Challenge: Copy the stretch of lines from the one containing "For every named target in this 1560×1740" through the one containing "TUDelft.nl (844, 1429)", both included, with nothing else added.

Given information:
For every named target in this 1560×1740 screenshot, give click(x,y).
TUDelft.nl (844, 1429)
---
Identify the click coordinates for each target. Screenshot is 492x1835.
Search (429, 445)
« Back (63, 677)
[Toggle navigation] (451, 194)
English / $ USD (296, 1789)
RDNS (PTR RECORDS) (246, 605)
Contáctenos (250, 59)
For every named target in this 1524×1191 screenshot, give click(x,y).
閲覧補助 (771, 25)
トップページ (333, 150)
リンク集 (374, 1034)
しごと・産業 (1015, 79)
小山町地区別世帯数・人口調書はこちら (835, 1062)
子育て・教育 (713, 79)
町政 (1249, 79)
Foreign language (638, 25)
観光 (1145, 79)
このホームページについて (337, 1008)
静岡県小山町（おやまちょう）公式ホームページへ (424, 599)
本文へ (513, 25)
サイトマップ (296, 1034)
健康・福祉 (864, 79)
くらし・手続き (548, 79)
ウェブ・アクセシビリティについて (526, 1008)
---
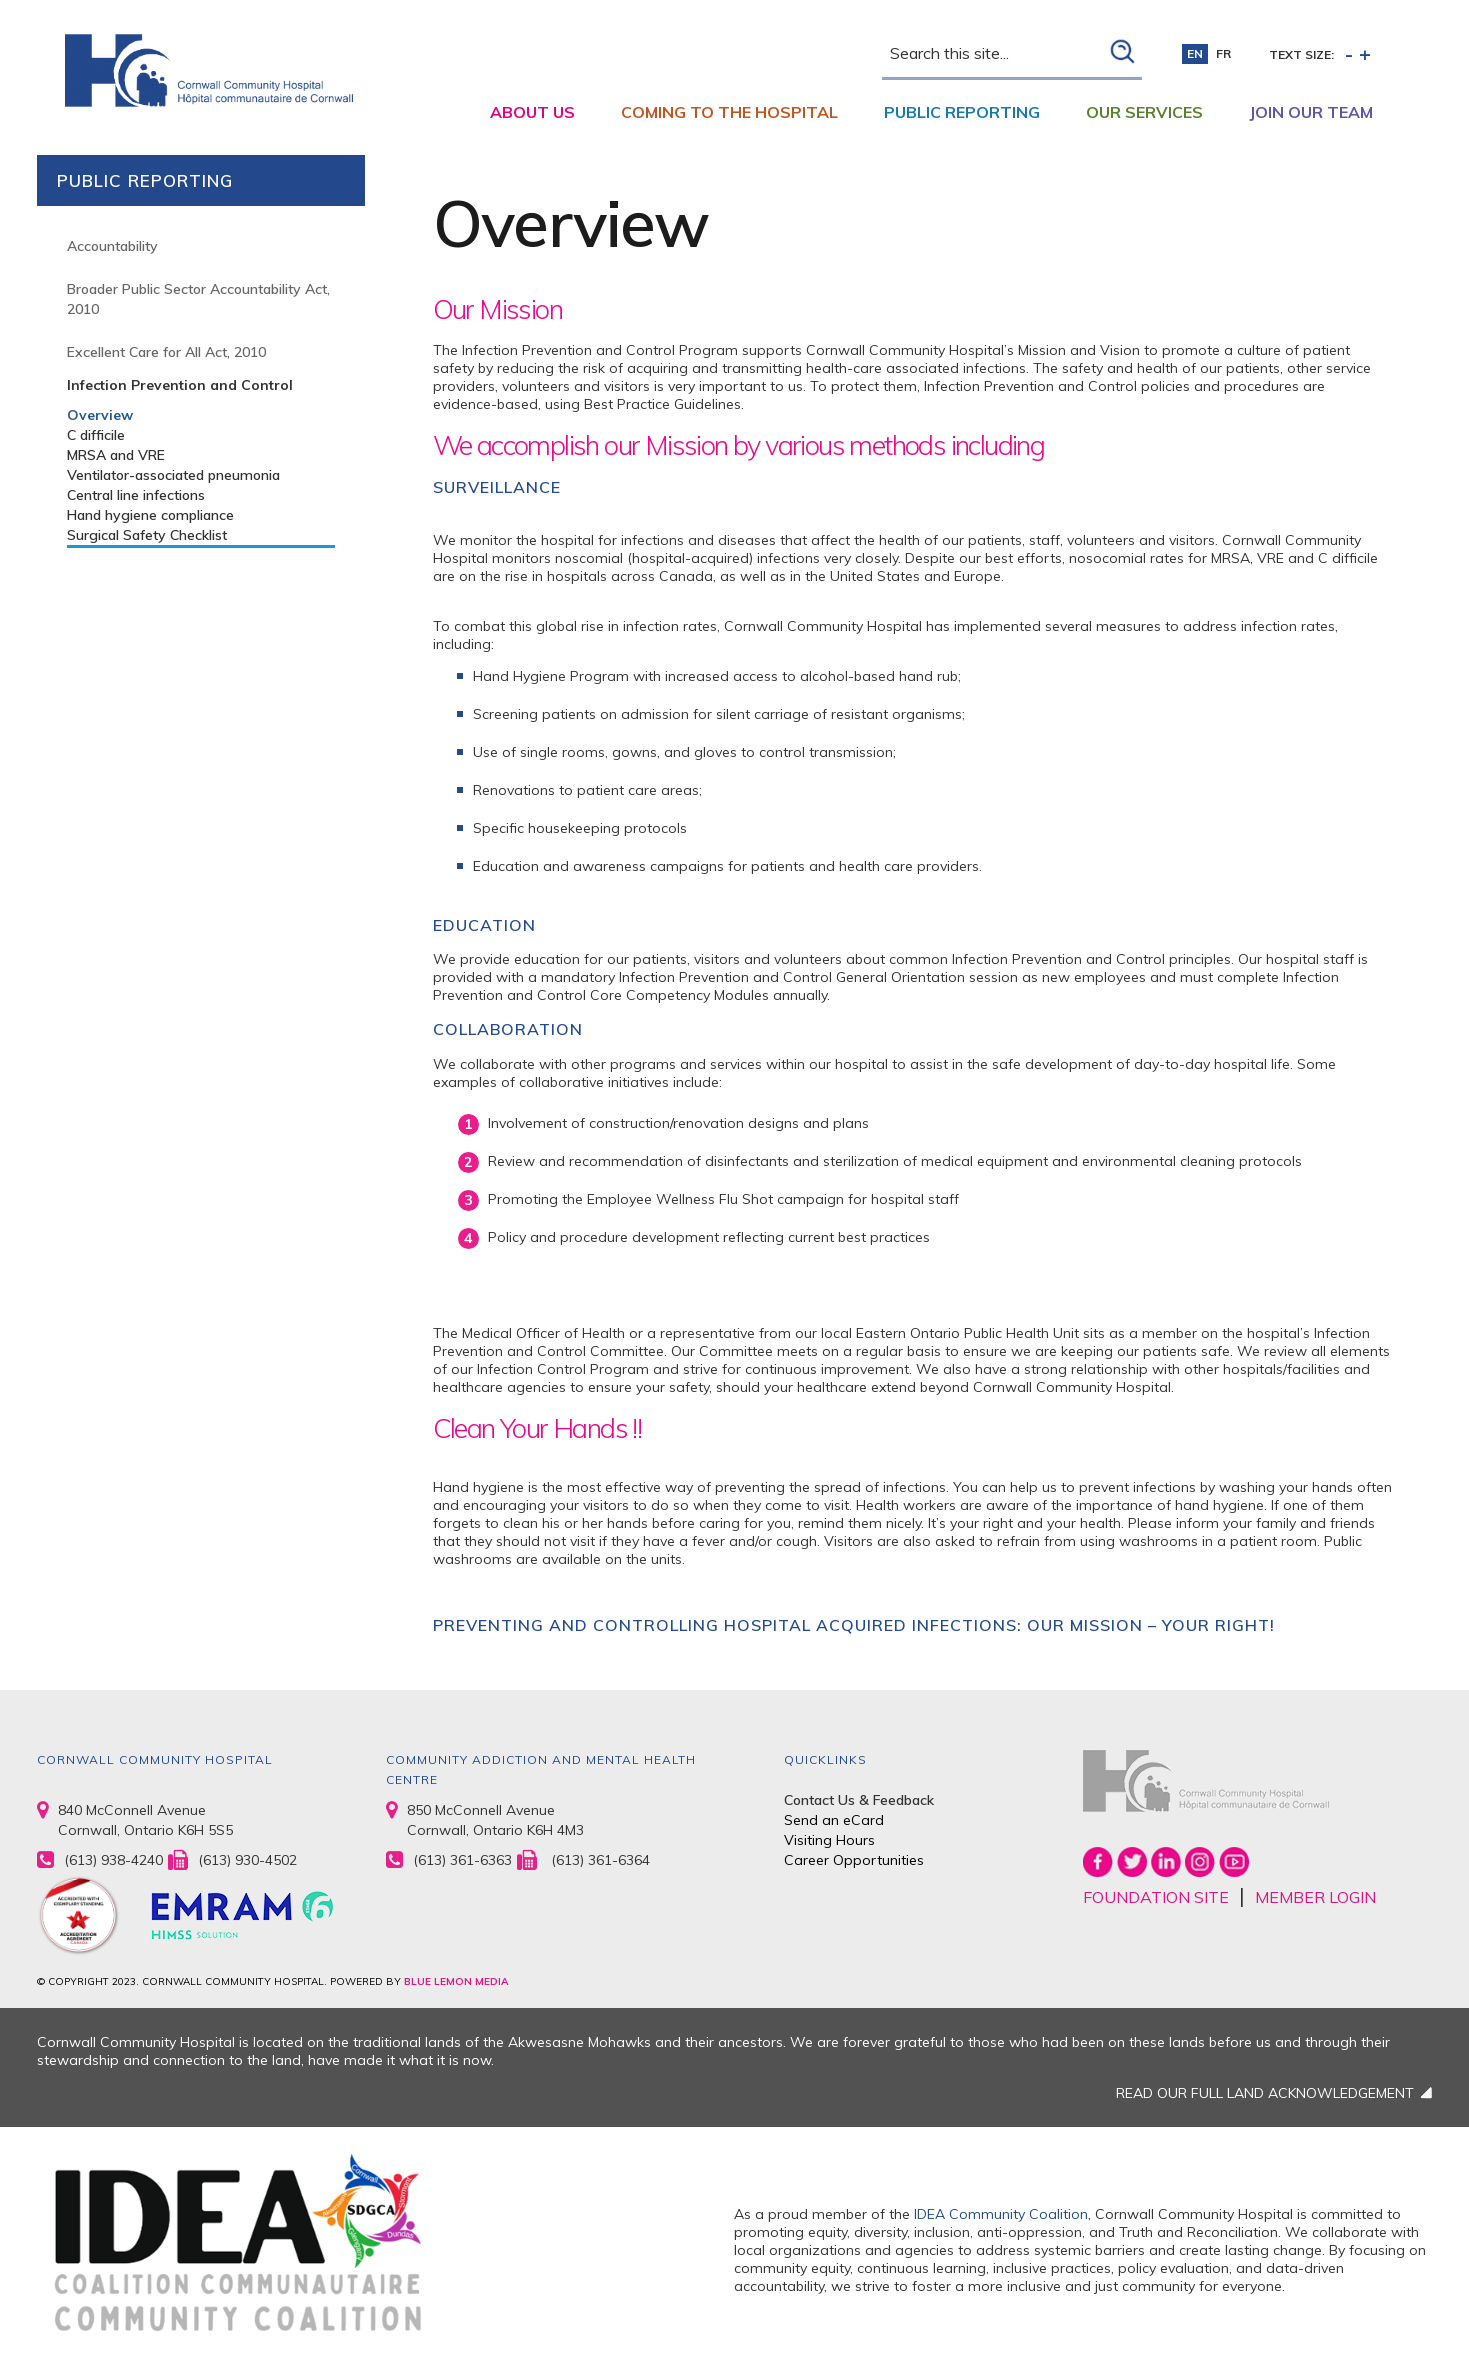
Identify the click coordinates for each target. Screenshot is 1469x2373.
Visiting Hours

Result for this task:
For every named target in this 1560×1740 screenshot, give click(x,y).
TUDelft.nl (844, 1429)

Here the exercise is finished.